Young and Dangerous 5 (98古惑仔之龍爭虎鬥 (98古惑仔之龙争虎斗)) is a 1998 Hong Kong triad film. It is the fourth sequel in the Young and Dangerous film series.

==Plot==

Szeto Ho Nam from the Tung Sing Society attempts to take control of Causeway Bay by causing trouble at Chan Ho Nam's bars in Causeway Bay. Meanwhile, Big Head, a friend of Chan Ho Nam during their Hung Hing gangster heyday has been released from jail, having served 8 years, and works on the street as a newspaper vendor, attempting to have a peaceful life after being released without getting involved in gangster affairs. The Tung Sing members kept ruining Big Head's peaceful life by forcing him to give them money for protection racket.

Chian Tin Yeung, Sister 13, Chan Ho Nam, and many other branch leaders are invited to Malaysia by Chinese-Malaysian businessman, Datuk Chan Ka Nam. Chan Ka Nam fakes a business alliance with Chan Ho Nam, secretly helping Szeto Ho Nam to eliminate Chan Ho Nam. In Malaysia, Chan Ho Nam gets into a romantic relationship with Mei Ling, who's been forced to work for Chan Ka Nam. After she knows that she's been tricked, she decides to assist Chan Ho Nam in his plans to expose Chan Ka Nam.

After a confrontation with Tung Sing members, Banana Peel gets arrested and taken to the police station. There, he gets shot to death by a Tung Sing member whose brother was killed by Banana Peel during the confrontation.
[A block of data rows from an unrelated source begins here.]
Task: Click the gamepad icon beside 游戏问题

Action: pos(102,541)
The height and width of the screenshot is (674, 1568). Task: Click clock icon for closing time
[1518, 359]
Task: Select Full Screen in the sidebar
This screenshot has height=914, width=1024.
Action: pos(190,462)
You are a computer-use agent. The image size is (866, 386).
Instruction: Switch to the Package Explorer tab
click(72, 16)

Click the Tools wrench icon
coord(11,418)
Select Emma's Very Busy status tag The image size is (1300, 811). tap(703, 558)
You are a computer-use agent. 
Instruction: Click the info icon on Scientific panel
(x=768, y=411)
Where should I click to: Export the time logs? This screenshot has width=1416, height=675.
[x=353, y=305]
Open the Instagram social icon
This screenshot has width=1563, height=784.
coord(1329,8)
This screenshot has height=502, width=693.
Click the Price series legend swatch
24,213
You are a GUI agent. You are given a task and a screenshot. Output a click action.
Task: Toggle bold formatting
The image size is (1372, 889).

Big Head decides to help Chan Ho Nam to fight a boxing match with the Tung Sing Society, whoever loses will need to disappear out of Causeway Bay. Big Head wins the match.

Meanwhile, Chan Ho Nam decides to challenge Szeto Ho Nam privately and Chan Ho Nam wins the fight as well.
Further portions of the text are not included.